Quantum Computing for EVs to Enhance Grid Resilience and Disaster Relief: Challenges and Opportunities
Tyler Christeson, Amin Khodaei, Rui Fan
TL;DR
The paper addresses improving grid resilience and disaster relief by optimizing EV based resources (V2G) and mobile charging assets (CSP) under uncertainty. It surveys state-of-the-art classical optimization methods and introduces quantum computing formulations that translate these problems into QUBO forms suitable for QA and QAOA, including binary expansions and quadratic penalties. The authors discuss hybrid quantum–classical architectures and provide evidence from early QC-enabled results such as Q-EVCS and quantum-assisted siting to illustrate potential speedups and adaptability. The findings suggest that quantum computing could accelerate convergence and enable real-time, high-dimensional decision-making in complex energy–transport networks, greatly enhancing restoration efficiency and grid resilience.
Abstract
The power grid is the foundation of modern society, however extreme weather events have increasingly caused widespread outages. Enhancing grid resilience is therefore critical to maintaining secure and reliable operations. In disaster relief and restoration, vehicle-to-grid (V2G) technology allows electric vehicles (EVs) to serve as mobile energy resources by discharging to support critical loads or regulating grid frequency as needed. Effective V2G operation requires coordinated charging and discharging of many EVs through optimization.

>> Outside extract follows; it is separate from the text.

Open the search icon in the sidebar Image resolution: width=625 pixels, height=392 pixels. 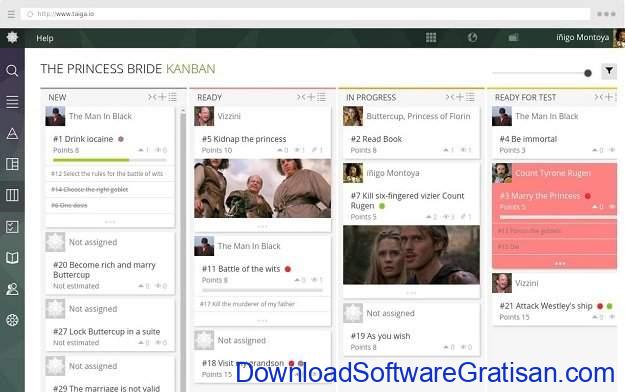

Similarly, in grid restoration, EVs must be strategically routed to affected areas, forming the mobile charging station placement (CSP) problem, which presents another complex optimization challenge. This work reviews state-of-the-art optimization methods for V2G and mobile CSP applications, outlines their limitations, and explores how quantum computing (QC) could overcome current computational bottlenecks. A QC-focused perspective is presented on enhancing grid resilience and accelerating restoration as extreme weather events grow more frequent and severe.